Concentration of CXCL12 in supernatants of cultured pulmonary stromal cells was measured by sandwich ELISA using mouse CXCL12α Quantikine ELISA kit (R&D Systems). An automated microplate reader set at 450 nm was used to measure OD. The mean minimum detectable dose for CXCL12 was 0.044 ng/ml. A calibration standard ranging from 0.156 to 10 ng/ml was used to draw a standard curve by plotting OD versus the concentration of CXCL12.
Flow cytometry and intracellular cytokine staining.
Lungs were perfused with PBS, cut into small pieces, and digested with 0.5 mg/ml collagenase d and 0.025 mg/ml DNase I in RPMI 1640 with 5% FCS and 25 mM Hepes for 45 min at 37°C, followed by enzymatic inactivation by adding 20 mM EDTA. Digested lungs were mashed through a 40-µm cell strainer (Thermo Fisher Scientific) with RPMI 1640 5% FCS. Lymphocytes were obtained from the resulting single cell suspension by density gradient centrifugation with Lympholyte M. To detect surface expression of LTα1β2, cells were pretreated with blocking anti-FcR mAb (2.4.G2). LTβR-Ig (Krege et al., 2009) was added and detected using goat anti–human IgG-PE (Jackson, ImmunoResearch Laboratories, Inc.).

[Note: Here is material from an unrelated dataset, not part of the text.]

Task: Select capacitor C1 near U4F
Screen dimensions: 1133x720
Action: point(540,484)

For measurement of intracellular IL-17, lymphocytes were restimulated with 50 ng/ml PMA (EMD Millipore) and 2 µg/ml ionomycin (Invitrogen) in the presence of brefeldin A (Sigma-Aldrich) for 4 h. Cells were fixed using the Cytofix/Cytoperm kit (BD) as described in the supplier’s manual. FACS analysis was performed using a LSRII flow cytometer (BD) and FACS sorting was performed on a FACSAria IIU (BD). The following antibodies were used: CD45 (clone 104), podoplanin (clone 8.1.1), CD31 (clone Mec 13.3), B220 (clone RA3-GB2), CD3 (clone 17A2), CD4 (clone RM4-5), αβ-TCR (clone H57-597), TCR-γδ (clone GL3), and IL-17A (clone ebio17B7).
Statistical analysis was performed with Prism 4 (Graph-Pad Software, Inc.). All significant values were determined using unpaired two-tailed Student’s t test or one-way ANOVA.

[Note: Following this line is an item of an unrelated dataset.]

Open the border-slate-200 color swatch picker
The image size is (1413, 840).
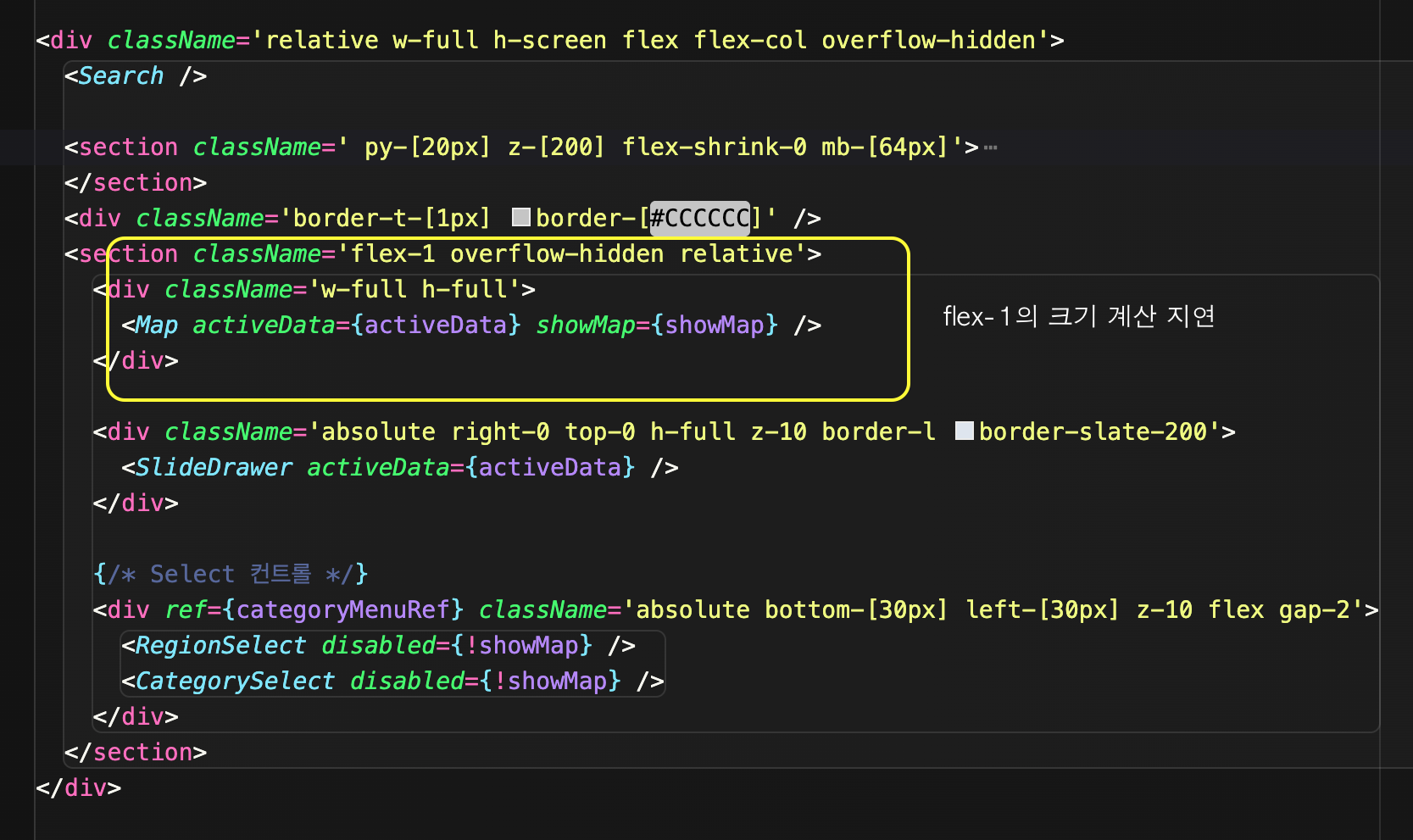964,431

We are grateful to Ralph Scherer for help with statistical analysis. We thank Mathias Herberg for excellent animal care, Barbara Köttgen for expert technical assistance, and Tim Worbs for critical review of the manuscript.
This work was supported by Deutsche Forschungsgemeinschaft (DFG) grants SFB587-B3 and SFB900-B1 to R. Förster and SFB900-A3 to S. Häussler, the Hannover Biomedical Research School (HBRS), and the Center for Infection Biology (ZIB).
The authors declare no competing financial interests.
S. Ravens’ present address is Dept. of Functional Genomics, Institut de Génétique et de Biologie Moléculaire et Cellulaire, CNRS UMR 7104, INSERM U964, Université de Strasbourg, Illkirch Cedex, 67404 Strasbourg, France.